Here are the two model outputs side-by-side:
Summary#
The plume patterns are similar and the magnitudes are reasonably close. To confirm that MF6–GWT is truly reproducing the legacy case, the next step would be a short verification pass:
Inputs match: same grid/coordinates, BCs/ICs, sources/sinks, advection scheme, dispersivities (and decay/sorption if used), and time stepping.
Apples-to-apples outputs: compare at the same nodes/cells and same times; ensure plotting uses identical levels/colormaps.
Conservation checks: mass balance closes over the comparison window.
(Optional) add simple quantitative metrics:
Field error at snapshot times (e.g., RMSE over cells).
Breakthrough timing/peak error at observation points.
Mass error (\le) a small tolerance (e.g., <1–3%).
Given the current agreement, we’ll proceed and treat this as an acceptable validation and a reusable workflow for MF6 flow + transport: build → run → postprocess → verify → iterate.
Numerics at a glance.
MF6–GWT uses an upwind-family discretization (here with a TVD flux limiter), whereas the legacy MOC uses a method-of-characteristics treatment for advection. We’ve already coded a basic upwind solver in the advection section, and—with time—you could extend it to include velocity-dependent dispersivity, adsorption (LEA), first-order decay, and distributed sources/sinks.
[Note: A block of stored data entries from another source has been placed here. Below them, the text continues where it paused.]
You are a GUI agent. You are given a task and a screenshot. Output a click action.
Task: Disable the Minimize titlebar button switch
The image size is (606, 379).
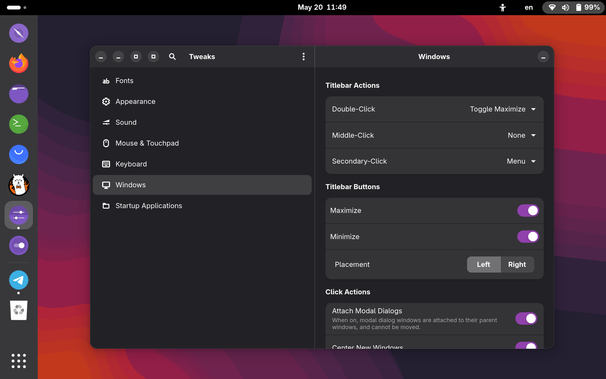click(528, 236)
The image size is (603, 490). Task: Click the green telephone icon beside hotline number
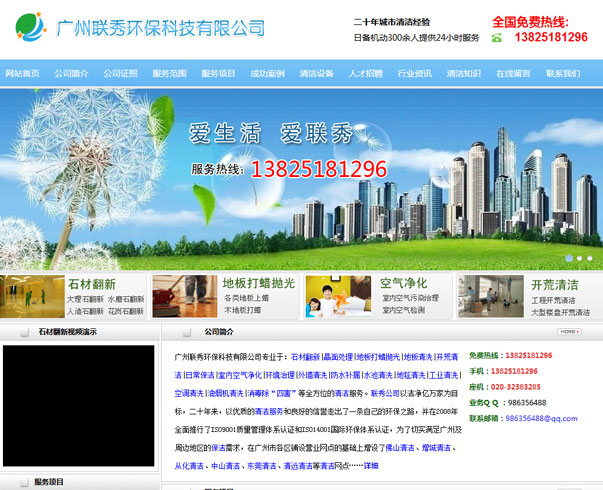[x=497, y=38]
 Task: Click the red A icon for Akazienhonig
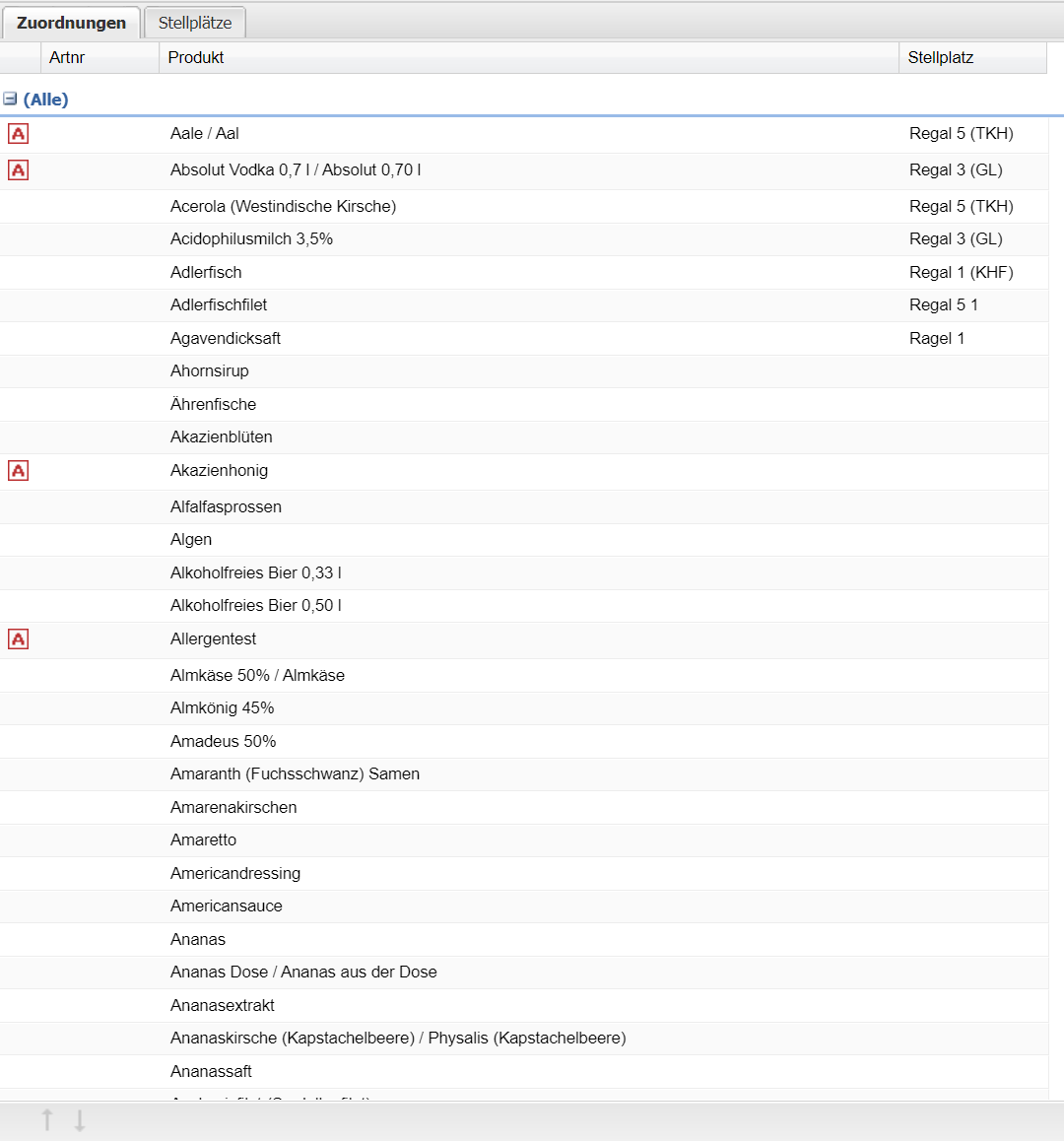18,471
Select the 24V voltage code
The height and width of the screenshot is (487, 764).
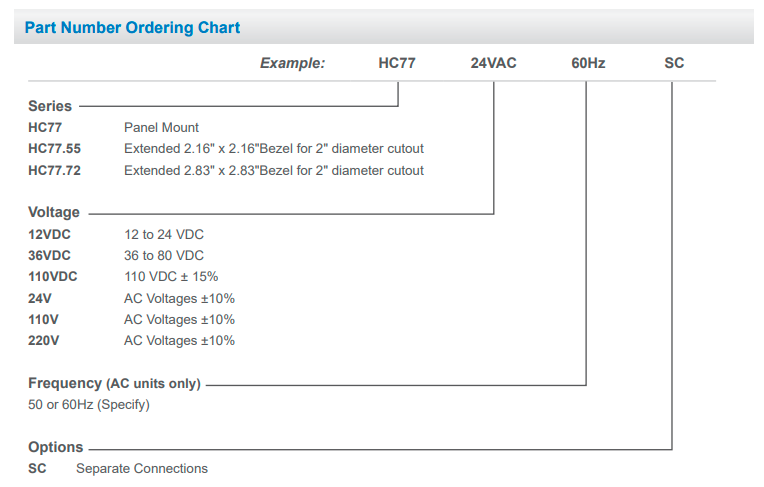(x=40, y=298)
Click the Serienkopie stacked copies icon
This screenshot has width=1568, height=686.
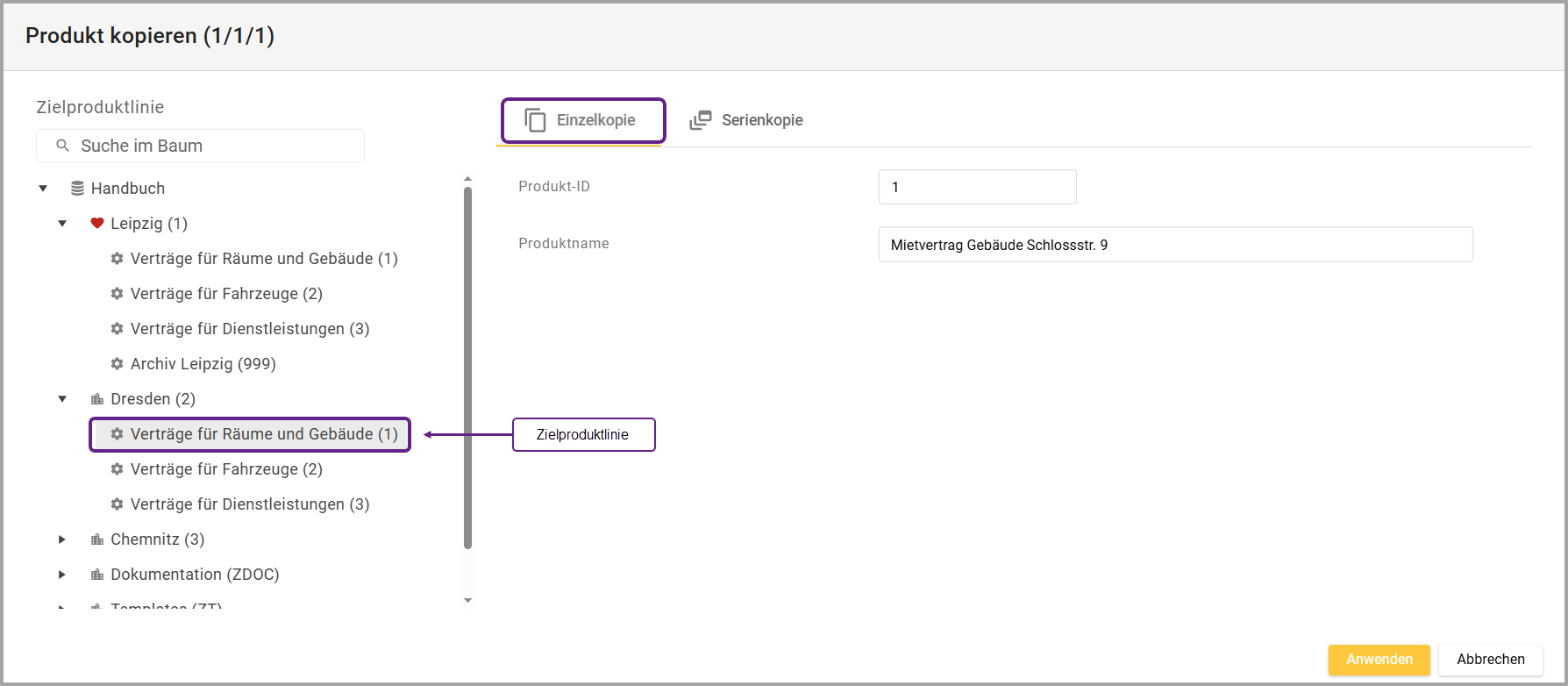[x=700, y=120]
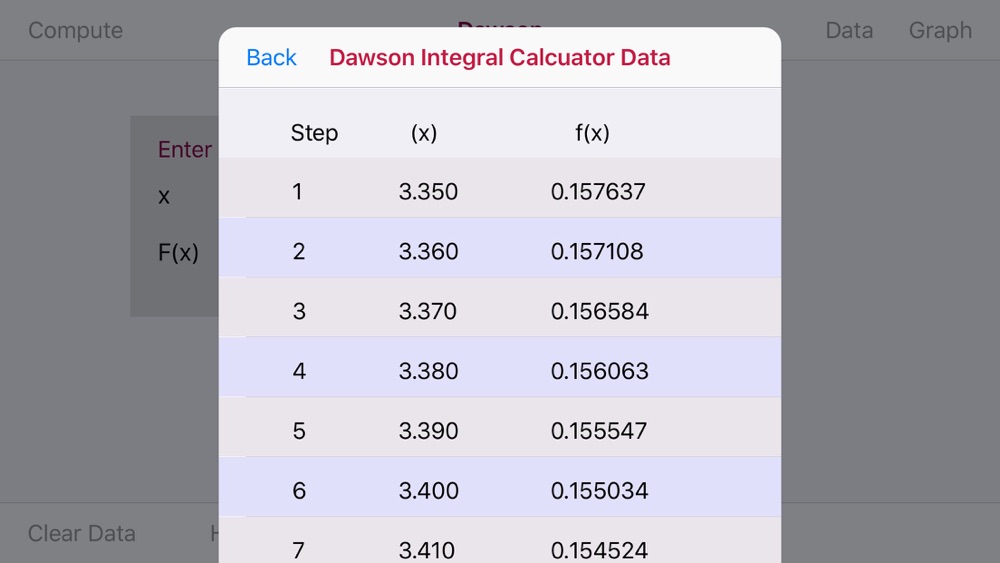Viewport: 1000px width, 563px height.
Task: Select the Step column header
Action: click(x=314, y=133)
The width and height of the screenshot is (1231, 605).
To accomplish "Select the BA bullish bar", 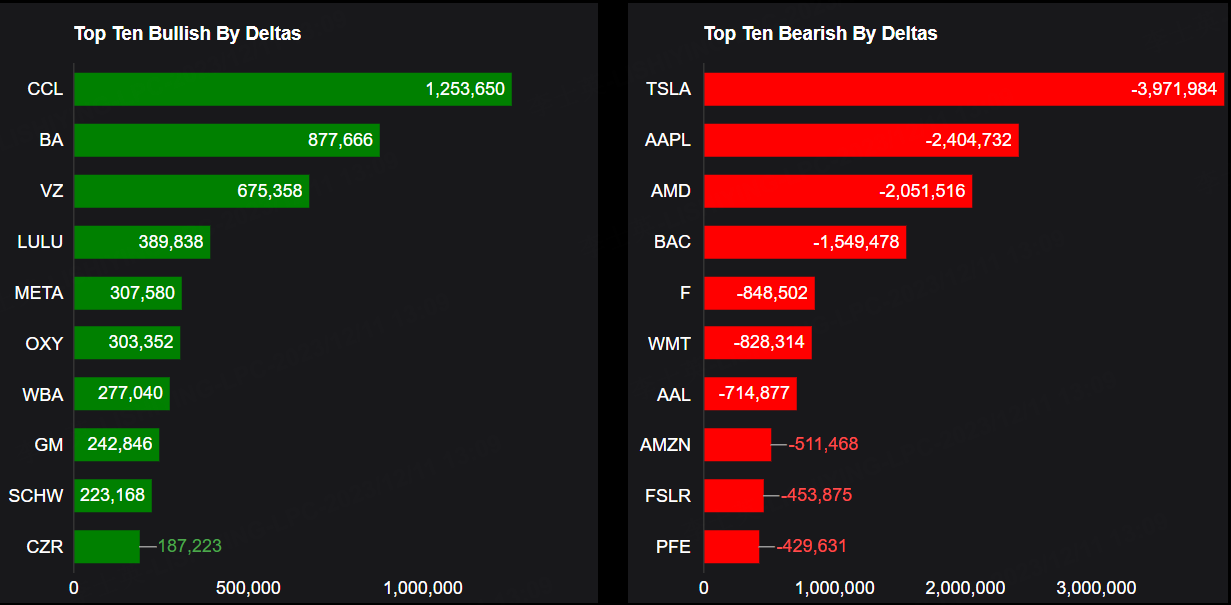I will (226, 140).
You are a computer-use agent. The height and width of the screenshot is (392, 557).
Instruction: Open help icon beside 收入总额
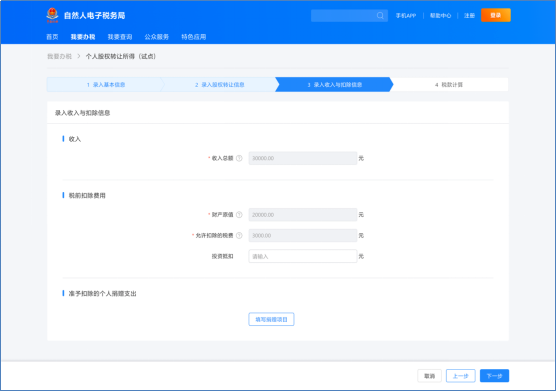pos(239,158)
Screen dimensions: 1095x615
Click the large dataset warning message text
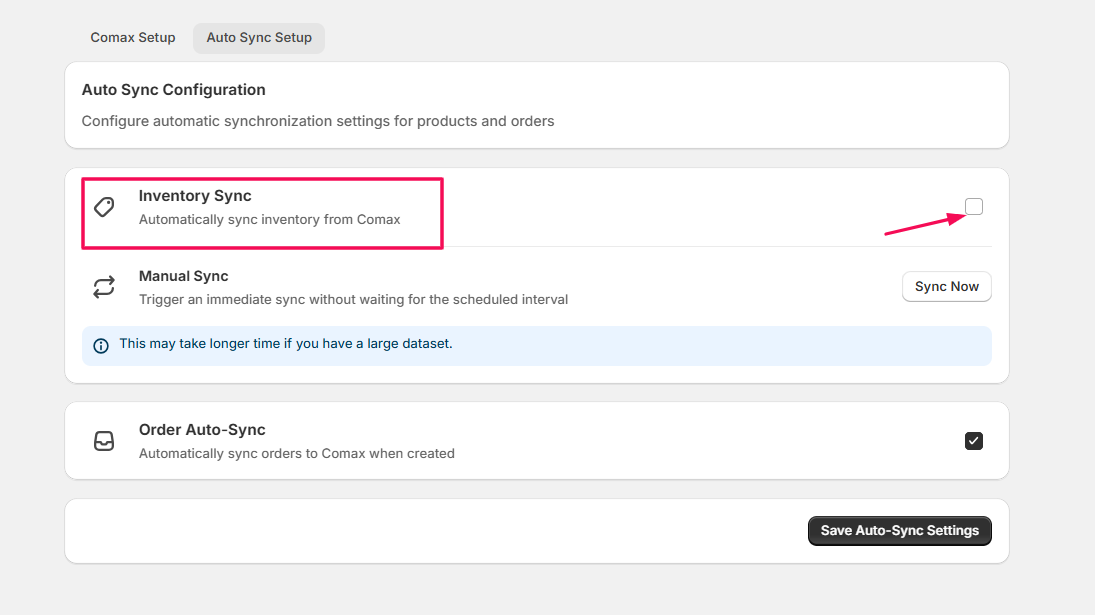pyautogui.click(x=285, y=344)
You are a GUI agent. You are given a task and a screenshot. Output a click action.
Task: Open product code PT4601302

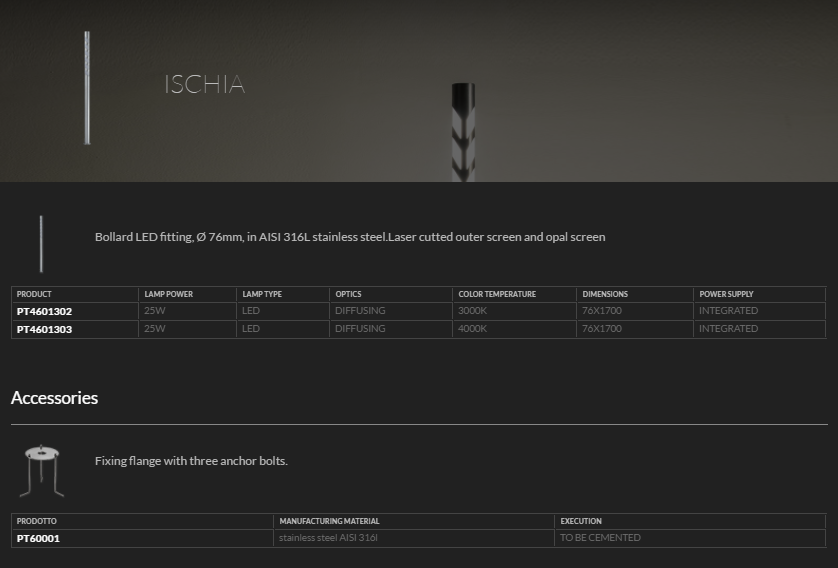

Production vs. tinkering: MF6–GWT already implements these features, is well-tested, and is widely accepted for professional use—so it’s the better default. Write your own only when you need nonstandard chemistry/kinetics, unusual couplings (e.g., reactive plume–plume interactions beyond built-ins), or for research/teaching.
If you do roll your own, verify aggressively: The burden shifts to you. Use a quick checklist:
Reproduce published benchmarks (e.g., MT3DMS, USGS-MOC) and compare snapshots/BTCs.
Check mass conservation and nonnegativity of concentrations.
Do grid and time-step refinement (convergence trends).
Respect CFL/Péclet limits; document stability settings.
Where possible, test against manufactured solutions or closed-form cases.
Encouragement: By all means experiment—it’s a great way to learn the numerics. Just keep MF6–GWT as a reference baseline and fall-back tool while you explore.